- [PROBLEM REQUIREMENTS] With no line omitted, restate the records below exactly as they appear.

Stored items:
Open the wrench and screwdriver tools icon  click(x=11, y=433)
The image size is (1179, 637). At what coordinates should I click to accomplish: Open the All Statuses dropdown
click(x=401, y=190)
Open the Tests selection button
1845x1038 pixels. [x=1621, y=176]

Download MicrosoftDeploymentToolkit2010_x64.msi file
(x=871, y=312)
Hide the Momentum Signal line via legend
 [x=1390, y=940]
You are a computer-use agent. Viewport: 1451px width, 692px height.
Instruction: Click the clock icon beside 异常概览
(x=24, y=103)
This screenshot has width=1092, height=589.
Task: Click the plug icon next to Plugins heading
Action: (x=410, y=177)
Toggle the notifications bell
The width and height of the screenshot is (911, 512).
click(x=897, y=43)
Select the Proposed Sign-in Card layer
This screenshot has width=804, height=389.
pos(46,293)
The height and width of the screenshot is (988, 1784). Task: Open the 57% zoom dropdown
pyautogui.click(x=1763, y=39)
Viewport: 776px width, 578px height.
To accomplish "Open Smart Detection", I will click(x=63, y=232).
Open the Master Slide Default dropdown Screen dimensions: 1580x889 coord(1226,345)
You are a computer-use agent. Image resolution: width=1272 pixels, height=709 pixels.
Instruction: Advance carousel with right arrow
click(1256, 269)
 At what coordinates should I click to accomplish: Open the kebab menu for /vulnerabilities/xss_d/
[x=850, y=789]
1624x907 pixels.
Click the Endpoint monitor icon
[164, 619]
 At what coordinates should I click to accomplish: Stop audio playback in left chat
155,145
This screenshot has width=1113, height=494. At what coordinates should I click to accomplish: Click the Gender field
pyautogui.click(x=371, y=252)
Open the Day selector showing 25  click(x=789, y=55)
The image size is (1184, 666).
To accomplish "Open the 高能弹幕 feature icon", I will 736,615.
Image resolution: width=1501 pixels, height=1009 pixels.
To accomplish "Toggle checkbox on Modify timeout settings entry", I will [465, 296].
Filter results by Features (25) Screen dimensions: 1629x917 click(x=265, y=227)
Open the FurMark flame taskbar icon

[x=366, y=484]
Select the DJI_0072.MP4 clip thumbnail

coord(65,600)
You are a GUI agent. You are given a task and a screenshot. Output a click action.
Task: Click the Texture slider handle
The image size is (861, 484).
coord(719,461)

- [EXPECTED ANSWER]
Open the wrench and screwdriver tools icon  click(x=11, y=433)
The image size is (1179, 637). At what coordinates should I click to accomplish: Open the All Statuses dropdown
click(x=401, y=190)
Open the Tests selection button
1845x1038 pixels. [x=1621, y=176]

Download MicrosoftDeploymentToolkit2010_x64.msi file
(x=871, y=312)
Hide the Momentum Signal line via legend
 [x=1390, y=940]
You are a computer-use agent. Viewport: 1451px width, 692px height.
Instruction: Click the clock icon beside 异常概览
(x=24, y=103)
This screenshot has width=1092, height=589.
Task: Click the plug icon next to Plugins heading
Action: (x=410, y=177)
Toggle the notifications bell
The width and height of the screenshot is (911, 512).
click(x=897, y=43)
Select the Proposed Sign-in Card layer
This screenshot has width=804, height=389.
pos(46,293)
The height and width of the screenshot is (988, 1784). Task: Open the 57% zoom dropdown
pyautogui.click(x=1763, y=39)
Viewport: 776px width, 578px height.
To accomplish "Open Smart Detection", I will click(x=63, y=232).
Open the Master Slide Default dropdown Screen dimensions: 1580x889 coord(1226,345)
You are a computer-use agent. Image resolution: width=1272 pixels, height=709 pixels.
Instruction: Advance carousel with right arrow
click(1256, 269)
 At what coordinates should I click to accomplish: Open the kebab menu for /vulnerabilities/xss_d/
[x=850, y=789]
1624x907 pixels.
Click the Endpoint monitor icon
[164, 619]
 At what coordinates should I click to accomplish: Stop audio playback in left chat
155,145
This screenshot has width=1113, height=494. At what coordinates should I click to accomplish: Click the Gender field
pyautogui.click(x=371, y=252)
Open the Day selector showing 25  click(x=789, y=55)
The image size is (1184, 666).
To accomplish "Open the 高能弹幕 feature icon", I will 736,615.
Image resolution: width=1501 pixels, height=1009 pixels.
To accomplish "Toggle checkbox on Modify timeout settings entry", I will [465, 296].
Filter results by Features (25) Screen dimensions: 1629x917 click(x=265, y=227)
Open the FurMark flame taskbar icon

[x=366, y=484]
Select the DJI_0072.MP4 clip thumbnail

coord(65,600)
You are a GUI agent. You are given a task and a screenshot. Output a click action.
Task: Click the Texture slider handle
The image size is (861, 484).
coord(719,461)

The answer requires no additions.